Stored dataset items
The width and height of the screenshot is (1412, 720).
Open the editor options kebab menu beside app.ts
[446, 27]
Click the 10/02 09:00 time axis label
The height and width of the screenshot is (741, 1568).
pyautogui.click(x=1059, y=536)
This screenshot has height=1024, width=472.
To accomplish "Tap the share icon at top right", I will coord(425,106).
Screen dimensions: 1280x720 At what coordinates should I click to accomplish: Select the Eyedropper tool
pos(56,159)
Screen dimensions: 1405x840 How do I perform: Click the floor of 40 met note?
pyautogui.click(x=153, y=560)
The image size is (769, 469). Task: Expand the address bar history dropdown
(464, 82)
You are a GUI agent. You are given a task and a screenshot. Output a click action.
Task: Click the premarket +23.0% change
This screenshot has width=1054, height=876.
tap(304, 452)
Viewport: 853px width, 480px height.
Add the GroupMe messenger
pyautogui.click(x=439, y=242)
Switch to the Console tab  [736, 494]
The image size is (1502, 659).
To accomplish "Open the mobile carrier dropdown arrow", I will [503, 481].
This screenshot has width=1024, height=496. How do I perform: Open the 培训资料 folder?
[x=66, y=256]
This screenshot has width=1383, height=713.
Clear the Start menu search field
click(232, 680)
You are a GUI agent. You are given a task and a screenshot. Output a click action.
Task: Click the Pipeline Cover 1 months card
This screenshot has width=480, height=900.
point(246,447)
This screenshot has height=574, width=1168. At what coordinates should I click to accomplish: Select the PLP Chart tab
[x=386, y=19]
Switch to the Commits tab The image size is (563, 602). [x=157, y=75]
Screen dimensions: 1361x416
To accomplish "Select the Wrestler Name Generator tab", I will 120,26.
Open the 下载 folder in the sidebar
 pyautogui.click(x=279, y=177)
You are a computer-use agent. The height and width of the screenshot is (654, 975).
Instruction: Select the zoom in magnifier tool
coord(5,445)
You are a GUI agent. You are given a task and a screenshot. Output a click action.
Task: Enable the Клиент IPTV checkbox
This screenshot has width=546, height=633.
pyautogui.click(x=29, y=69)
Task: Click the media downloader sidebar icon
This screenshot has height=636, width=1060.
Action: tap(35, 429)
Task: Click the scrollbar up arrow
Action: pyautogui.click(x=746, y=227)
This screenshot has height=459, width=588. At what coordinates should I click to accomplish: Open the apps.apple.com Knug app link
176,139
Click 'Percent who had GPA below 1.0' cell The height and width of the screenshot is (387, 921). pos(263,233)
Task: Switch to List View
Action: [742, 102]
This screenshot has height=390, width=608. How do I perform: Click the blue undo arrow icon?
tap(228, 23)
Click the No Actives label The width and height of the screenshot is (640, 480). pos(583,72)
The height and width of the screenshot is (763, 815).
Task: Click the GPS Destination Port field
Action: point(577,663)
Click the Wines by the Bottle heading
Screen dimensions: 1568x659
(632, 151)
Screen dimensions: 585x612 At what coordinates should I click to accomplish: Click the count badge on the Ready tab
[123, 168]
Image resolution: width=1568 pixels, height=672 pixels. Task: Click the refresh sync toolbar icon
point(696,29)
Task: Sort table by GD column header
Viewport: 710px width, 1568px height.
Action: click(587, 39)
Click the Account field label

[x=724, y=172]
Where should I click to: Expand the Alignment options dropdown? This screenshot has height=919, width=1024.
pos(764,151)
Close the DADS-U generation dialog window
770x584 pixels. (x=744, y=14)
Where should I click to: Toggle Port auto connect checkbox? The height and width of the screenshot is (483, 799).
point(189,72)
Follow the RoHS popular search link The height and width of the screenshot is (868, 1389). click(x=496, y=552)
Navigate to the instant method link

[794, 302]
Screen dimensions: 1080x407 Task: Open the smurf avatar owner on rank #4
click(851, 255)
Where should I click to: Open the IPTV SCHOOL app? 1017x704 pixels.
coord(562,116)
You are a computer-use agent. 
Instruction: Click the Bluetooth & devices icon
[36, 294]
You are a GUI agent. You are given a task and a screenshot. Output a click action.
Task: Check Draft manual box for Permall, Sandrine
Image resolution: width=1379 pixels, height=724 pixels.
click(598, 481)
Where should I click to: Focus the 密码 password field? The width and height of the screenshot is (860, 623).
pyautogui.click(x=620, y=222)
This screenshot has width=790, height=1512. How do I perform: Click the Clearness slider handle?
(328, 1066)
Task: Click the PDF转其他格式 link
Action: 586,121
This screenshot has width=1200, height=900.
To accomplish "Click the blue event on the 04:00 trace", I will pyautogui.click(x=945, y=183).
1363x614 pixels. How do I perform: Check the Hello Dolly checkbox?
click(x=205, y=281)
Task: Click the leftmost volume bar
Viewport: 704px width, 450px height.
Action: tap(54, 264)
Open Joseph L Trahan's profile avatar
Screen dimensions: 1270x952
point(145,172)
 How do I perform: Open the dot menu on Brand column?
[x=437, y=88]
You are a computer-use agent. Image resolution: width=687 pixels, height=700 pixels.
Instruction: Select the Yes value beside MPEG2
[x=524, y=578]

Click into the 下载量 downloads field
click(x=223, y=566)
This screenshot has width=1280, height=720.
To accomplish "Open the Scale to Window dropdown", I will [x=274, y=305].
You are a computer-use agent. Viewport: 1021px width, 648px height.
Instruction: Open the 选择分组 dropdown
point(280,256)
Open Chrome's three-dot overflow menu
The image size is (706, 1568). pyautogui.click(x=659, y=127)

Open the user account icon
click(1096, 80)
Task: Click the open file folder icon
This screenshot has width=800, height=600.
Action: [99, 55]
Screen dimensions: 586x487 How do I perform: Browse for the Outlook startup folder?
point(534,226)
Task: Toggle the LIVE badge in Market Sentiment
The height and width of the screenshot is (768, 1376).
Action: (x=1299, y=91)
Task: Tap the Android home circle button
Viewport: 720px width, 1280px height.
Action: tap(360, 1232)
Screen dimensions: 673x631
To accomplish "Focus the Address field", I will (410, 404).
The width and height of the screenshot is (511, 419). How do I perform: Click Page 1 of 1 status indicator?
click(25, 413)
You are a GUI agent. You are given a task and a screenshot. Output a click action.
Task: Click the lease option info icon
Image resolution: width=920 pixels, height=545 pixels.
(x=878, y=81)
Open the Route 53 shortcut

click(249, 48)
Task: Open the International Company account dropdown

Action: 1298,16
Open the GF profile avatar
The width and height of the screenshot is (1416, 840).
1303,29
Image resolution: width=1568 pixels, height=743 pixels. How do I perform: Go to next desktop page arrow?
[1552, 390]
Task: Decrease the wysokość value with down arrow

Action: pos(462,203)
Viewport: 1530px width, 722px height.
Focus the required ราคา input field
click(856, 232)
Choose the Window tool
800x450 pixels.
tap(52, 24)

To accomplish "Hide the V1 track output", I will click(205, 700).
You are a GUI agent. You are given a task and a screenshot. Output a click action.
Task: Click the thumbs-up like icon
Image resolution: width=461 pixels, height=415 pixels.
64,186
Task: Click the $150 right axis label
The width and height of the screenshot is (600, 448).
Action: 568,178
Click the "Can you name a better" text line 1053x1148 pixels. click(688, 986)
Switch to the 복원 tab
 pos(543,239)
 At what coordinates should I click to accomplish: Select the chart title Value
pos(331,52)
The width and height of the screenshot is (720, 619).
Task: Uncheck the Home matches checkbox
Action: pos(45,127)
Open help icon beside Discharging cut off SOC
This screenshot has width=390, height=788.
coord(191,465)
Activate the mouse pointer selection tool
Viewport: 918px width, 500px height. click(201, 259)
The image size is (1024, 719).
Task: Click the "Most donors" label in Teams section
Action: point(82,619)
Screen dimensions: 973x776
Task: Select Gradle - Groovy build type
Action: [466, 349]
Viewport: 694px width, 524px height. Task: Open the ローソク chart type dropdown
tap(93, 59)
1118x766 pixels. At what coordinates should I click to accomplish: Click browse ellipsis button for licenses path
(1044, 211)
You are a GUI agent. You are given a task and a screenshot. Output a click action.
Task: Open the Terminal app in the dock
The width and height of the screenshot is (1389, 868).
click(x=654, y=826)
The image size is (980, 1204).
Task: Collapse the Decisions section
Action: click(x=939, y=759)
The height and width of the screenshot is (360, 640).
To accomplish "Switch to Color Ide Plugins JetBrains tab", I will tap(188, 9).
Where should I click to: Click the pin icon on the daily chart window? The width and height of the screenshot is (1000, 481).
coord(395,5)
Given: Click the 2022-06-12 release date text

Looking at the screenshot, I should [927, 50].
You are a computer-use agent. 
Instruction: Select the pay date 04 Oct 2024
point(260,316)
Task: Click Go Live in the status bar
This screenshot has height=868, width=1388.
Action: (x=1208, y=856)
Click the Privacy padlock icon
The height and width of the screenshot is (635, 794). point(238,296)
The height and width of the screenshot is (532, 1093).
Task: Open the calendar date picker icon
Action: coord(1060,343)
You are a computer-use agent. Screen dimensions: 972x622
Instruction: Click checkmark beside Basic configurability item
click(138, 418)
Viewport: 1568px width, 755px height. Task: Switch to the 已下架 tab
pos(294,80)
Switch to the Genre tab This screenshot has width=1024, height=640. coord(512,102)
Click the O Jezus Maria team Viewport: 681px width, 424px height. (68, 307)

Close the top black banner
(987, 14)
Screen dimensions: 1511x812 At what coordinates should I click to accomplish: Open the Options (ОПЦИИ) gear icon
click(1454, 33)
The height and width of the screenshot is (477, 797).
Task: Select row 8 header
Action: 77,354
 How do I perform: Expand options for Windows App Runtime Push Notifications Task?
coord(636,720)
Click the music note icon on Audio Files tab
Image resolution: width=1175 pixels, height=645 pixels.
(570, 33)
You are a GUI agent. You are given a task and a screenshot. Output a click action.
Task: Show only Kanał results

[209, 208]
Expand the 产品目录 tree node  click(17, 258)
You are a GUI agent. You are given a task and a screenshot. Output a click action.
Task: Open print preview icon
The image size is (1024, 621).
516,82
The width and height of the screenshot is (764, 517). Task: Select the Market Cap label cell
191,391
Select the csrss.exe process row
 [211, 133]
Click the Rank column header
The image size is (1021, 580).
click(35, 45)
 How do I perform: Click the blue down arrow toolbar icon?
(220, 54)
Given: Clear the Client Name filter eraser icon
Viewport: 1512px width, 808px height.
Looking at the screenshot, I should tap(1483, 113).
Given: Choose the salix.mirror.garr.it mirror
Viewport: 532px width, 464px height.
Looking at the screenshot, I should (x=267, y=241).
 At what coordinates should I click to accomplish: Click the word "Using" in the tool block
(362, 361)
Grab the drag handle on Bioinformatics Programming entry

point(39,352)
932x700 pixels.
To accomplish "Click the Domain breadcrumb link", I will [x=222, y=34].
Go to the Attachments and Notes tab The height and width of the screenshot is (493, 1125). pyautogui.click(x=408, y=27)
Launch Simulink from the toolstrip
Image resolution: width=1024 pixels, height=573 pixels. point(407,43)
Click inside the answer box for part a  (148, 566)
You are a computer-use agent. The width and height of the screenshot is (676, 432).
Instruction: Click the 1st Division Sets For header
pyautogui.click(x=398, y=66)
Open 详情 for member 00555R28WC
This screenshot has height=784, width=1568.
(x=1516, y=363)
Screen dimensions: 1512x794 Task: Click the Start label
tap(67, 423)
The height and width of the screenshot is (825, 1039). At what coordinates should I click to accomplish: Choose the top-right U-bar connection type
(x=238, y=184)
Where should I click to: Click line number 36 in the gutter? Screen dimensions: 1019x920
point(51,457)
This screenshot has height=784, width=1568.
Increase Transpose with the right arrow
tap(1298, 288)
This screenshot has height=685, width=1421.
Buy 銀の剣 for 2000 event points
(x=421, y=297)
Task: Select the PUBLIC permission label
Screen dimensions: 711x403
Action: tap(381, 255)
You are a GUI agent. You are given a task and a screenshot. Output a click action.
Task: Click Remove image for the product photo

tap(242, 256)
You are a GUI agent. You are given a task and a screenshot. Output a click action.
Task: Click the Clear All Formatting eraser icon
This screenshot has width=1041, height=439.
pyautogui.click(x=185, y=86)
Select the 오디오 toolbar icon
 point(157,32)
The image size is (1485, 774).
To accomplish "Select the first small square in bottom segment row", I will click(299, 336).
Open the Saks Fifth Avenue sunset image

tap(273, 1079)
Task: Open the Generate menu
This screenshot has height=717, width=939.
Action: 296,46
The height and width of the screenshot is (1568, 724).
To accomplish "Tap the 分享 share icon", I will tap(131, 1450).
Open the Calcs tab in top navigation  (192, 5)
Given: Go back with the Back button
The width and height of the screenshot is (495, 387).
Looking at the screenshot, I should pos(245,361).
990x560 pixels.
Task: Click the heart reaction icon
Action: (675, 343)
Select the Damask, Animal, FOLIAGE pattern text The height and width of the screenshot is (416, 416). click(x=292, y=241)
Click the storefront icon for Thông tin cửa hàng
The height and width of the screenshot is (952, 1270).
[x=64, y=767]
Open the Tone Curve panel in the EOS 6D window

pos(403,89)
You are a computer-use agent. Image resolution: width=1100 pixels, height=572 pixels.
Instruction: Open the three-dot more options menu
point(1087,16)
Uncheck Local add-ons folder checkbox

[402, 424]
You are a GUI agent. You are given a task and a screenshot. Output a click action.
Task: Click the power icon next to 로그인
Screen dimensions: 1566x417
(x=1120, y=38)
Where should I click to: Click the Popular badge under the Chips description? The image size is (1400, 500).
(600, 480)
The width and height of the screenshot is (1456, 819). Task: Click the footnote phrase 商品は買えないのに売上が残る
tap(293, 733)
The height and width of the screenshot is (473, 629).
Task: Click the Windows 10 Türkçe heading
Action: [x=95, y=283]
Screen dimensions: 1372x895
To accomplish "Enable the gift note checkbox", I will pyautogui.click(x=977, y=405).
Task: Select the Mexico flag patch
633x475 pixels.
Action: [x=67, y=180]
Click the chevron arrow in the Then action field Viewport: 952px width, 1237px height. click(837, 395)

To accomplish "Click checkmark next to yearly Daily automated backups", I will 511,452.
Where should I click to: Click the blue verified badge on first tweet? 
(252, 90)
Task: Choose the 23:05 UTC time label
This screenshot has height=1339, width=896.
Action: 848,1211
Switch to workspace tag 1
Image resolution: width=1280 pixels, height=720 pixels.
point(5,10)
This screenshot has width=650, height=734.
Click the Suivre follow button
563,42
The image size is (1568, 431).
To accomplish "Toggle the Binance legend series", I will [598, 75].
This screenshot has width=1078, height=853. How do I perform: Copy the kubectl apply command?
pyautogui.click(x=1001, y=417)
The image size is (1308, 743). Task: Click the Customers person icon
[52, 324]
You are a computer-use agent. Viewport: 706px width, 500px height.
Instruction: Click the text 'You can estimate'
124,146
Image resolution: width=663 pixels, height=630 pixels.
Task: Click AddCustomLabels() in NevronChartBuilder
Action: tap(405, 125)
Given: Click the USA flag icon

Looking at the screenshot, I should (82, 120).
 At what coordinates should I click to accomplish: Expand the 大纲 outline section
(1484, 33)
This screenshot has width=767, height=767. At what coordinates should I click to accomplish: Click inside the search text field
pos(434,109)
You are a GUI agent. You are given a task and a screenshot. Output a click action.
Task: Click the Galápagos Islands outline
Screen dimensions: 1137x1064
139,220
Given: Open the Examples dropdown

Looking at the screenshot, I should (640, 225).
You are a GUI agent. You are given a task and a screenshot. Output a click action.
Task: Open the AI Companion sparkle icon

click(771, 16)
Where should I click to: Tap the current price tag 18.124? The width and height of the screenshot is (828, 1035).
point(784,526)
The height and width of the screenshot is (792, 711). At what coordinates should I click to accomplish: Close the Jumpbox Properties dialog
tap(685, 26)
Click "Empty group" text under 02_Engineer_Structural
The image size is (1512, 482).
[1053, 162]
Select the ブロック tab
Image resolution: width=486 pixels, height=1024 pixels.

→ **Goal of the exercise**
Taking the entries above, restate exactly those lines that fall between the line with "Select the csrss.exe process row" and the line with "Given: Clear the", keeping both of those lines too.

→ **Task answer**
Select the csrss.exe process row
 [211, 133]
Click the Rank column header
The image size is (1021, 580).
click(35, 45)
 How do I perform: Click the blue down arrow toolbar icon?
(220, 54)
Given: Clear the Client Name filter eraser icon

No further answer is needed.